(Saved data entries)

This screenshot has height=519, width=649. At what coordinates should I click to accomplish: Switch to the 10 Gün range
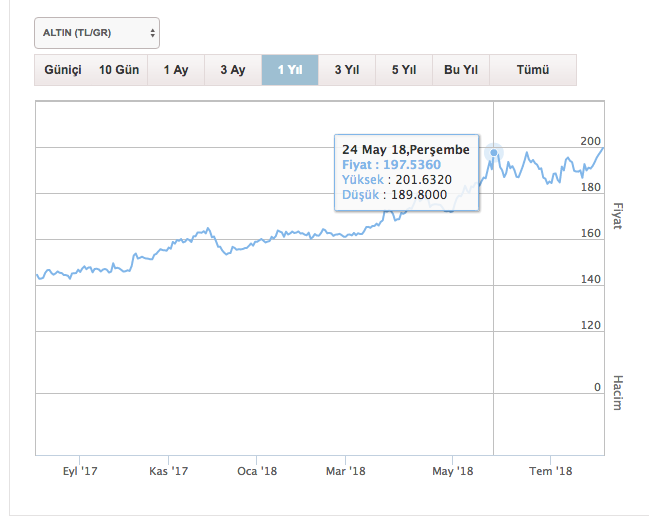click(x=119, y=70)
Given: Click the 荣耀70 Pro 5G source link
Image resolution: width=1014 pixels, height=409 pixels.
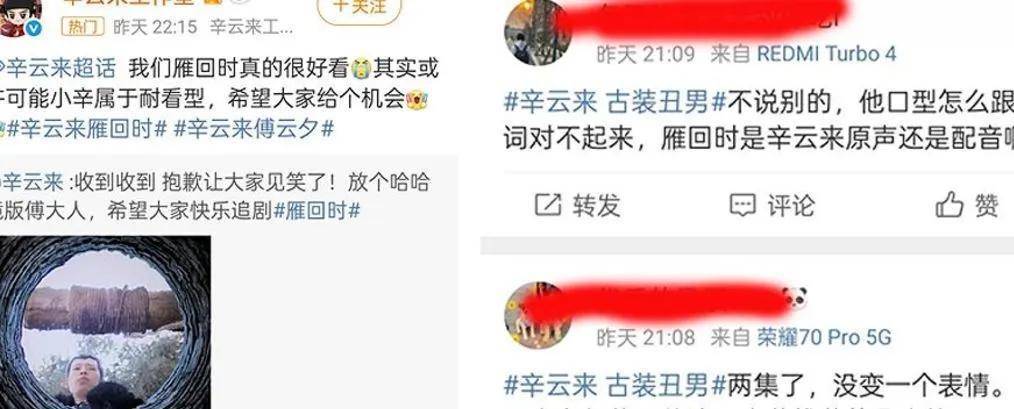Looking at the screenshot, I should (824, 337).
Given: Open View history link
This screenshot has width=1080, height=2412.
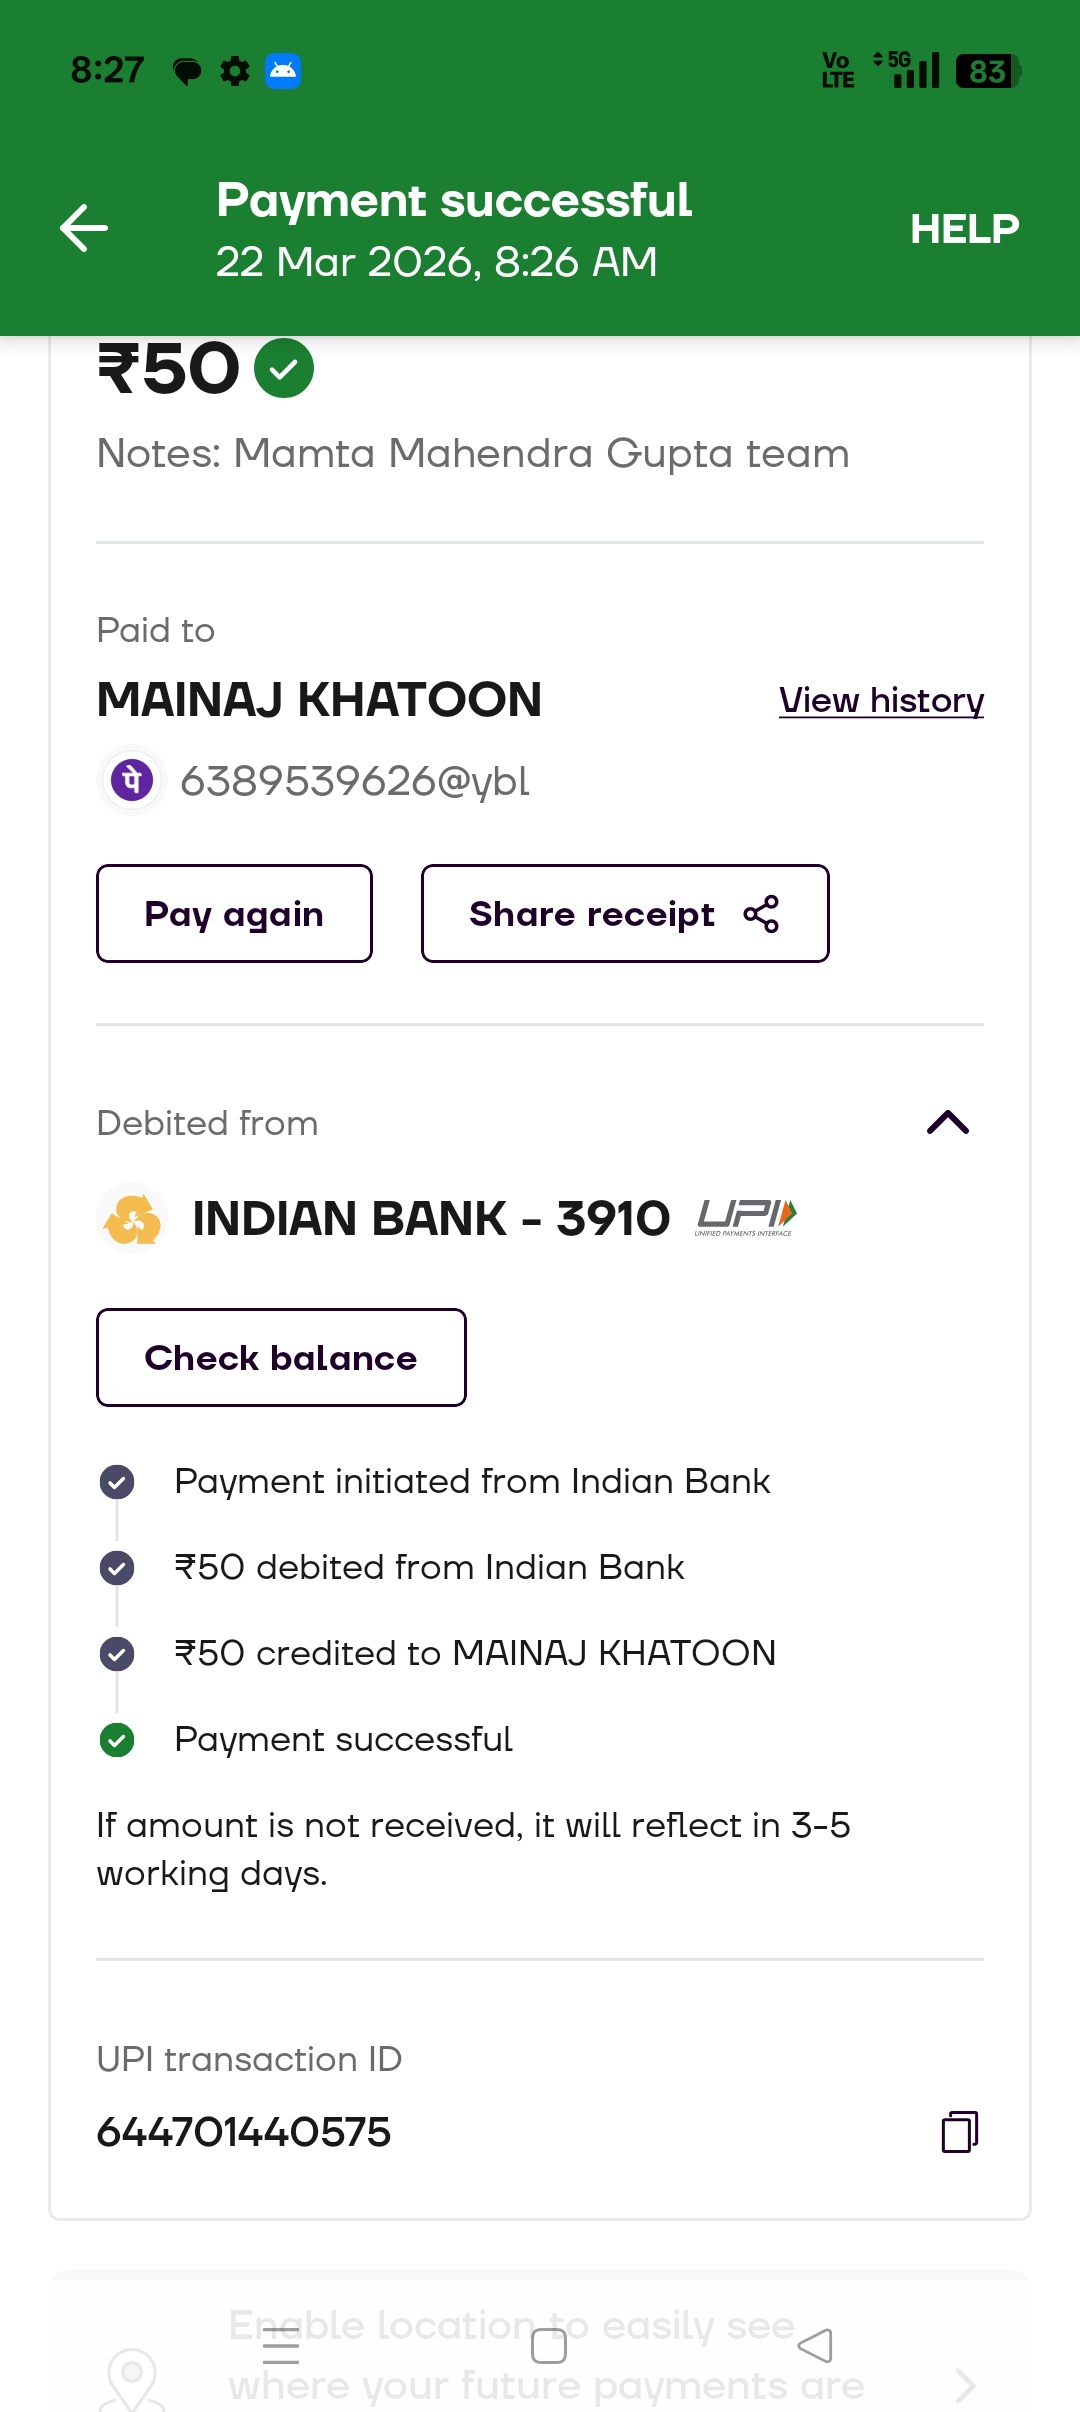Looking at the screenshot, I should point(881,700).
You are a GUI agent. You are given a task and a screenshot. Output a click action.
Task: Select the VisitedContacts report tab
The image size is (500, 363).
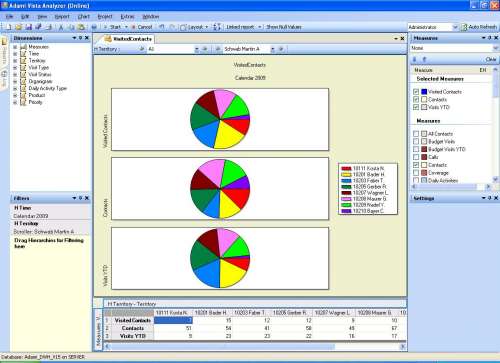click(129, 39)
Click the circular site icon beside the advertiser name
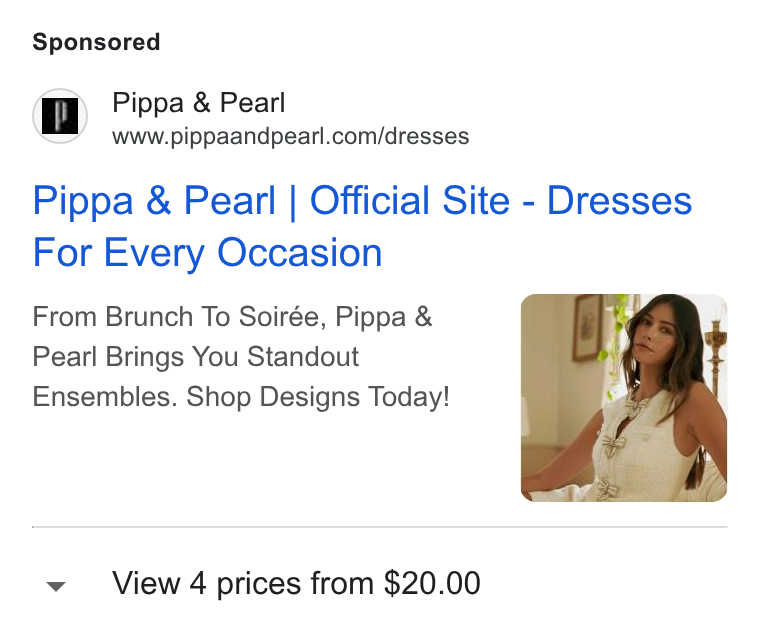 [60, 116]
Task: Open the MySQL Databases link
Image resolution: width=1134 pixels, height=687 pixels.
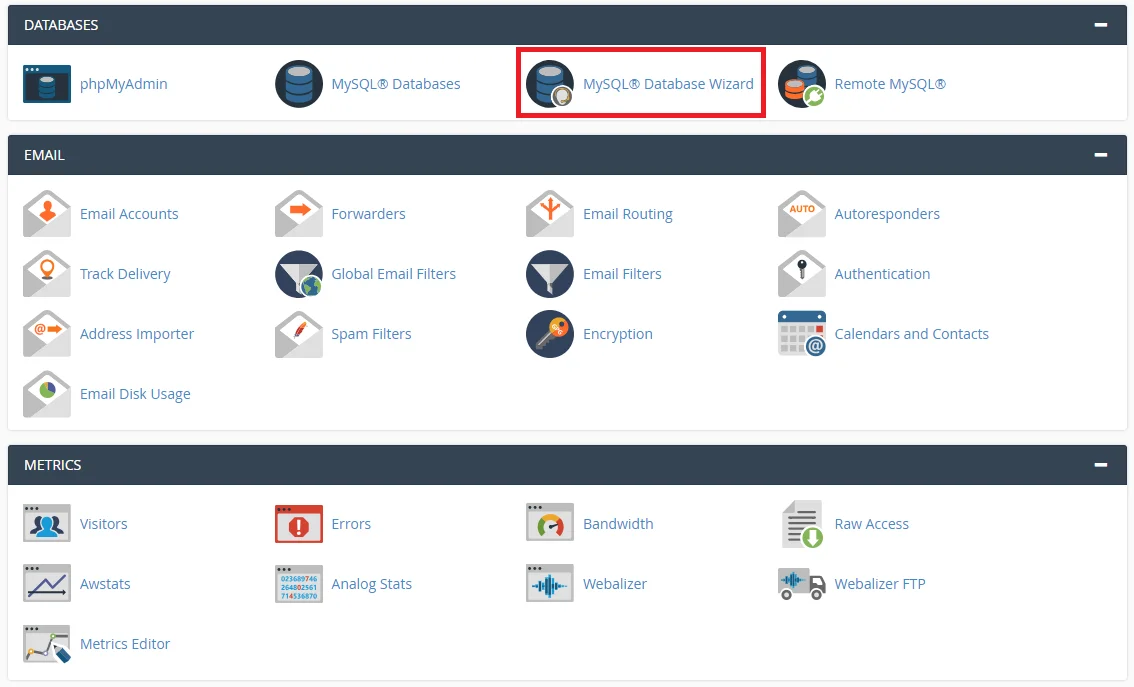Action: click(x=396, y=84)
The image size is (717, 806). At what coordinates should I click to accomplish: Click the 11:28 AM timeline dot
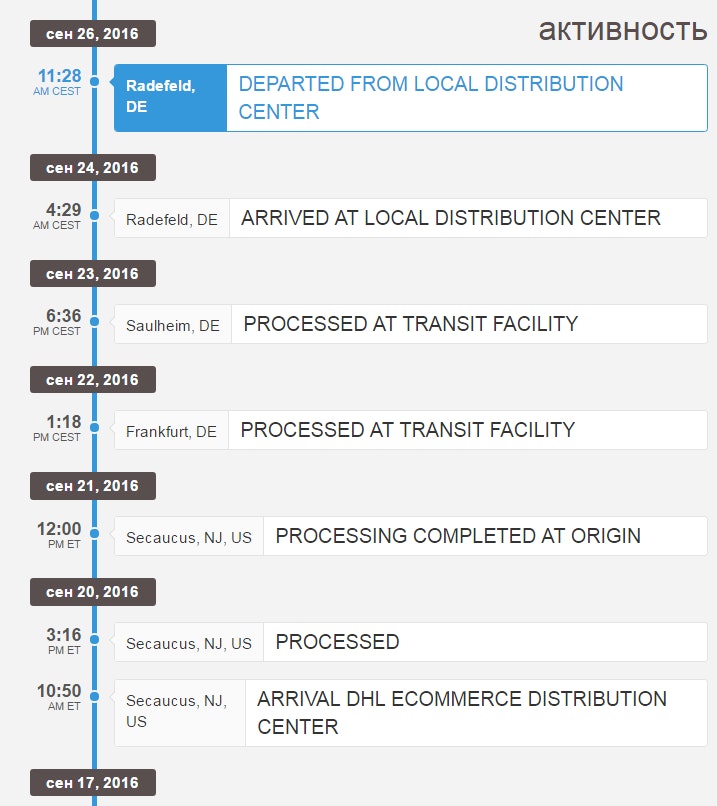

• _Exercise_: Send back the data above word for word, with the pictures left out.

• _Answer below_:
This screenshot has height=519, width=649. At what coordinates should I click to accomplish: Switch to the 10 Gün range
click(x=119, y=70)
Given: Click the 荣耀70 Pro 5G source link
Image resolution: width=1014 pixels, height=409 pixels.
Looking at the screenshot, I should (824, 337).
Given: Open View history link
This screenshot has width=1080, height=2412.
Looking at the screenshot, I should point(881,700).
You are a GUI agent. You are given a task and a screenshot. Output a click action.
Task: Select the VisitedContacts report tab
The image size is (500, 363).
click(129, 39)
Click the circular site icon beside the advertiser name
 [60, 116]
Task: Open the MySQL Databases link
Image resolution: width=1134 pixels, height=687 pixels.
Action: click(x=396, y=84)
The image size is (717, 806). At what coordinates should I click to accomplish: Click the 11:28 AM timeline dot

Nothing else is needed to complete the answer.